Brian Willingham feared his husband Alfonso Garcia would be deported to Mexico any minute. But Wednesday's Supreme Court decision was liberating.
"All of those worries and concerns have been, like, melting away," he said.
The couple from Orinda married in 2010. Still, two years ago, deportation proceedings against Garcia started.
Last year a hearing was put on hold pending the resolution of the DOMA case.
"We've been together for 10 years but everything was on hold because we never knew what was going to happen," Garcia said.
But now Willingham will now be able to petition for a green card for Garcia after the Supreme Court said all gay couples are entitled to the same federal benefits as heterosexual marriages.
Mark Silverman is an immigration attorney. He expects the Justice Department and U.S. Immigration and Customs Enforcement will issue guidelines and offer advice to attorneys very soon.
"And the immigration judge, assuming the proceedings aren't based on a serious crime, will end the deportation process, in my opinion," Silverman said.

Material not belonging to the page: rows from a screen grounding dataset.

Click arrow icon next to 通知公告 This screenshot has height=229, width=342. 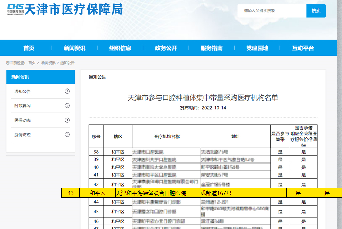point(67,91)
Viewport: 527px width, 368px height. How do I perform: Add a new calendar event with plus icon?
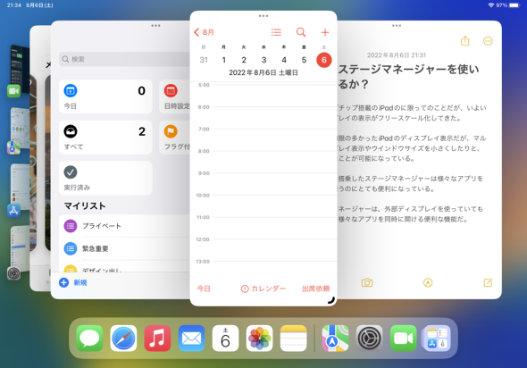pyautogui.click(x=324, y=32)

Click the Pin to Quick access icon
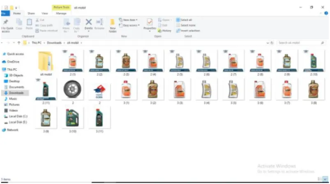tap(6, 22)
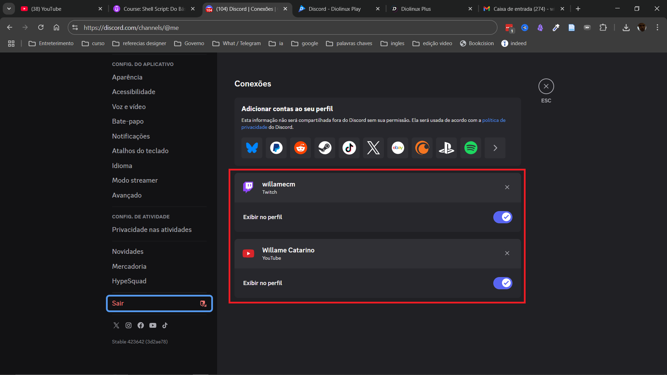
Task: Connect Steam account icon
Action: click(x=325, y=148)
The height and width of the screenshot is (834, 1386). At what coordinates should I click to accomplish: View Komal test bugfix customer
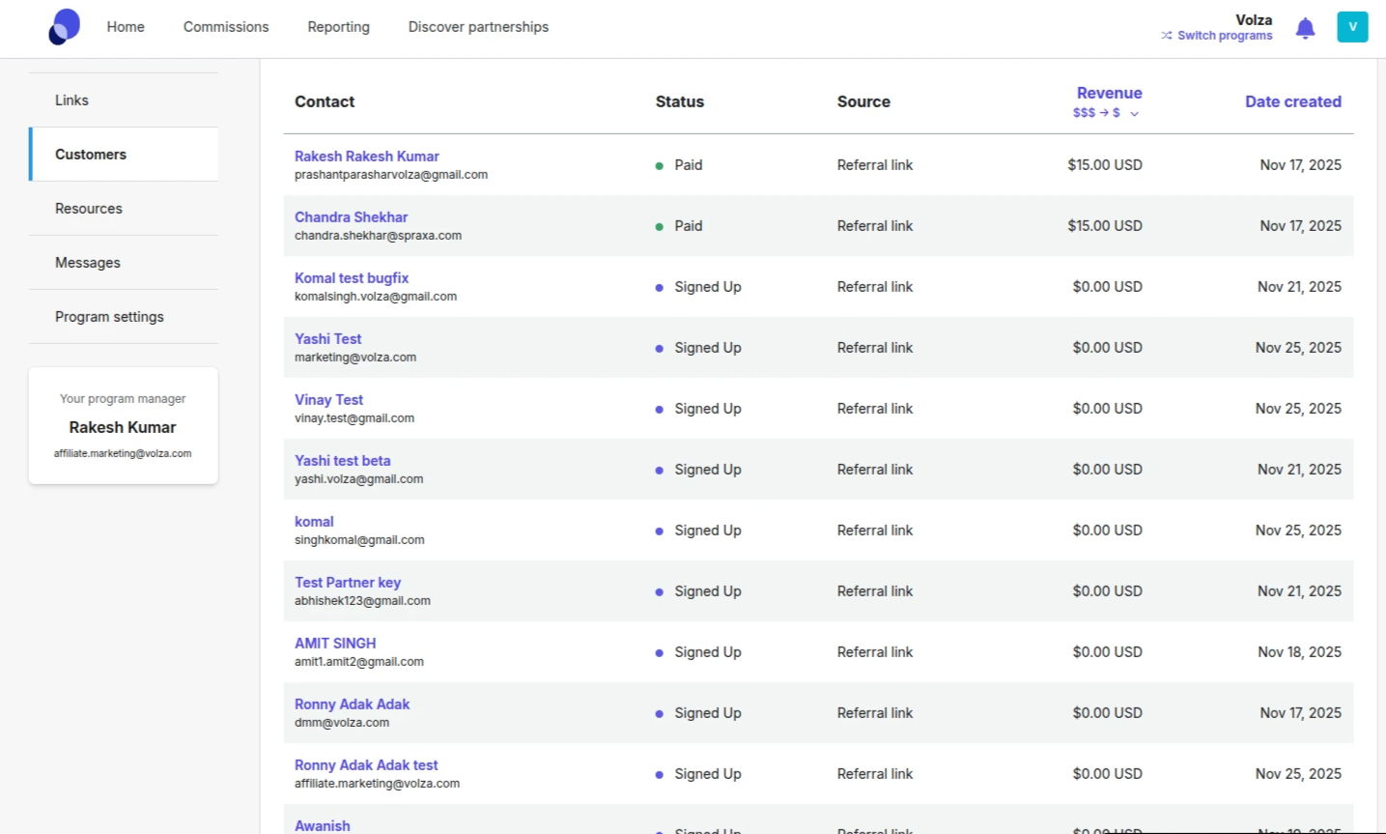(x=352, y=278)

Garcia hopes to have that legal status by the end of the year. They're even talking again about starting a family.
"We've been having this conversation for 10 years but always, until now, we've been saying we couldn't do that because neither one of us wanted to be a single father if he had to leave the country and relocated a whole family someplace else," he said.
Both say planning for the future together starts now.
Thursday, ABC7 News was told by immigration officials in Washington DC to email them a list of questions. We did, but still we never got a response back. Homeland Security Secretary Janet Napolitano, who oversees immigration applications, said she was working to implement the DOMA ruling for immigrants.